[EXTRACTED DATA]

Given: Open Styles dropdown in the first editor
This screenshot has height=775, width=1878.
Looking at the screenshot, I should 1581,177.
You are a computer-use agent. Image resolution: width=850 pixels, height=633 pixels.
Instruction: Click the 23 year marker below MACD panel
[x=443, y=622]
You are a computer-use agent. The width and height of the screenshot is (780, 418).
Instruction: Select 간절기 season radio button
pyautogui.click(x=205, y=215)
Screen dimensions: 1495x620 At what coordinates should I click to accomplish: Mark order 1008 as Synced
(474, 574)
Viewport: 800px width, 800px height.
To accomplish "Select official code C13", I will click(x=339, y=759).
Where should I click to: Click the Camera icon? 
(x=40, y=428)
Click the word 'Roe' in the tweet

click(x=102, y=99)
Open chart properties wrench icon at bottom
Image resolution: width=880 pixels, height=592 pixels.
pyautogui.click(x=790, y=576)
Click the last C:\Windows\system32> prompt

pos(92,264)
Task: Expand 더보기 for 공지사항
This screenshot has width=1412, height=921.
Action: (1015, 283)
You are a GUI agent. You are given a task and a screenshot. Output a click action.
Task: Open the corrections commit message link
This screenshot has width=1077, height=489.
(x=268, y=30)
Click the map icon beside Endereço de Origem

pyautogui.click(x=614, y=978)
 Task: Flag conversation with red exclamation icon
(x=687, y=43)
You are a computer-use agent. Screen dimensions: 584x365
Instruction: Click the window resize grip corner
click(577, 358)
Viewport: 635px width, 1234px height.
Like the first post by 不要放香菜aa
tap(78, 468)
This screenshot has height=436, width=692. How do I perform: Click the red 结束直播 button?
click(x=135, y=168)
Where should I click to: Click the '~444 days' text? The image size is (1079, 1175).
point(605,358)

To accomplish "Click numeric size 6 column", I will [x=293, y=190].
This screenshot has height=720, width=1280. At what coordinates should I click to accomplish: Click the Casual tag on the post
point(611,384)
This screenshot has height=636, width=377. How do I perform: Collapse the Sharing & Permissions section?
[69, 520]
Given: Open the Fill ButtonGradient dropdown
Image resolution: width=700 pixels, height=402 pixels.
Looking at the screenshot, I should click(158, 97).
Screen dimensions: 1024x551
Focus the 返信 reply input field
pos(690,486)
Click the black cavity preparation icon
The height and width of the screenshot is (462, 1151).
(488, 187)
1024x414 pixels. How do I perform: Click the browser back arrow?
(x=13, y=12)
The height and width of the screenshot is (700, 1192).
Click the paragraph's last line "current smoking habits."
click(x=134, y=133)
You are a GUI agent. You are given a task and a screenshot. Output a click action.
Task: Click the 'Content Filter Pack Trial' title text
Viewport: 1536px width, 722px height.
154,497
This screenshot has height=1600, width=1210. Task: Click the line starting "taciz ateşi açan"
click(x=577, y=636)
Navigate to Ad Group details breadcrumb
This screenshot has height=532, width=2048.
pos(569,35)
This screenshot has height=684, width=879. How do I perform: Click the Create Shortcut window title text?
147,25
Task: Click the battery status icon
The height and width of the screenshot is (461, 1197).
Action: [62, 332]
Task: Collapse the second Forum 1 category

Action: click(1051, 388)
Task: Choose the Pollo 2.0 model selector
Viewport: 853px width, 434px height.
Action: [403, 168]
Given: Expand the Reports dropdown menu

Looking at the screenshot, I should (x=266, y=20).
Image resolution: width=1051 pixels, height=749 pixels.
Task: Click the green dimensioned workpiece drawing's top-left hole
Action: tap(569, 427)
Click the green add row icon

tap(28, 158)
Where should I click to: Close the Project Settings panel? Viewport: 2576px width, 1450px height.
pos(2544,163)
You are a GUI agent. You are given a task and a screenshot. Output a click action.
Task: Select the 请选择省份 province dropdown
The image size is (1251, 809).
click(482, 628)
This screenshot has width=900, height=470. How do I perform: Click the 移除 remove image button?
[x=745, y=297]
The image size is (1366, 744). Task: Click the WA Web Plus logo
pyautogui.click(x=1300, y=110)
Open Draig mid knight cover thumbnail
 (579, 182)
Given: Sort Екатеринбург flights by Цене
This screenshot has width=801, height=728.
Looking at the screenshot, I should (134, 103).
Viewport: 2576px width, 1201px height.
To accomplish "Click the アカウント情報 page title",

[/EXTRACTED DATA]

Set the records down again in full, exactly as they read.

Given: Open Styles dropdown in the first editor
This screenshot has height=775, width=1878.
Looking at the screenshot, I should 1581,177.
You are a computer-use agent. Image resolution: width=850 pixels, height=633 pixels.
Instruction: Click the 23 year marker below MACD panel
[x=443, y=622]
You are a computer-use agent. The width and height of the screenshot is (780, 418).
Instruction: Select 간절기 season radio button
pyautogui.click(x=205, y=215)
Screen dimensions: 1495x620 At what coordinates should I click to accomplish: Mark order 1008 as Synced
(474, 574)
Viewport: 800px width, 800px height.
To accomplish "Select official code C13", I will click(x=339, y=759).
Where should I click to: Click the Camera icon? 
(x=40, y=428)
Click the word 'Roe' in the tweet

click(x=102, y=99)
Open chart properties wrench icon at bottom
Image resolution: width=880 pixels, height=592 pixels.
pyautogui.click(x=790, y=576)
Click the last C:\Windows\system32> prompt

pos(92,264)
Task: Expand 더보기 for 공지사항
This screenshot has width=1412, height=921.
Action: (1015, 283)
You are a GUI agent. You are given a task and a screenshot. Output a click action.
Task: Open the corrections commit message link
This screenshot has width=1077, height=489.
(x=268, y=30)
Click the map icon beside Endereço de Origem

pyautogui.click(x=614, y=978)
 Task: Flag conversation with red exclamation icon
(x=687, y=43)
You are a computer-use agent. Screen dimensions: 584x365
Instruction: Click the window resize grip corner
click(577, 358)
Viewport: 635px width, 1234px height.
Like the first post by 不要放香菜aa
tap(78, 468)
This screenshot has height=436, width=692. How do I perform: Click the red 结束直播 button?
click(x=135, y=168)
Where should I click to: Click the '~444 days' text? The image size is (1079, 1175).
point(605,358)

To accomplish "Click numeric size 6 column", I will [x=293, y=190].
This screenshot has height=720, width=1280. At what coordinates should I click to accomplish: Click the Casual tag on the post
point(611,384)
This screenshot has height=636, width=377. How do I perform: Collapse the Sharing & Permissions section?
[69, 520]
Given: Open the Fill ButtonGradient dropdown
Image resolution: width=700 pixels, height=402 pixels.
Looking at the screenshot, I should click(158, 97).
Screen dimensions: 1024x551
Focus the 返信 reply input field
pos(690,486)
Click the black cavity preparation icon
The height and width of the screenshot is (462, 1151).
(488, 187)
1024x414 pixels. How do I perform: Click the browser back arrow?
(x=13, y=12)
The height and width of the screenshot is (700, 1192).
Click the paragraph's last line "current smoking habits."
click(x=134, y=133)
You are a GUI agent. You are given a task and a screenshot. Output a click action.
Task: Click the 'Content Filter Pack Trial' title text
Viewport: 1536px width, 722px height.
154,497
This screenshot has height=1600, width=1210. Task: Click the line starting "taciz ateşi açan"
click(x=577, y=636)
Navigate to Ad Group details breadcrumb
This screenshot has height=532, width=2048.
pos(569,35)
This screenshot has height=684, width=879. How do I perform: Click the Create Shortcut window title text?
147,25
Task: Click the battery status icon
The height and width of the screenshot is (461, 1197).
Action: [62, 332]
Task: Collapse the second Forum 1 category

Action: click(1051, 388)
Task: Choose the Pollo 2.0 model selector
Viewport: 853px width, 434px height.
Action: [403, 168]
Given: Expand the Reports dropdown menu

Looking at the screenshot, I should (x=266, y=20).
Image resolution: width=1051 pixels, height=749 pixels.
Task: Click the green dimensioned workpiece drawing's top-left hole
Action: tap(569, 427)
Click the green add row icon

tap(28, 158)
Where should I click to: Close the Project Settings panel? Viewport: 2576px width, 1450px height.
pos(2544,163)
You are a GUI agent. You are given a task and a screenshot. Output a click action.
Task: Select the 请选择省份 province dropdown
The image size is (1251, 809).
click(482, 628)
This screenshot has width=900, height=470. How do I perform: Click the 移除 remove image button?
[x=745, y=297]
The image size is (1366, 744). Task: Click the WA Web Plus logo
pyautogui.click(x=1300, y=110)
Open Draig mid knight cover thumbnail
 (579, 182)
Given: Sort Екатеринбург flights by Цене
This screenshot has width=801, height=728.
Looking at the screenshot, I should (134, 103).
Viewport: 2576px width, 1201px height.
To accomplish "Click the アカウント情報 page title",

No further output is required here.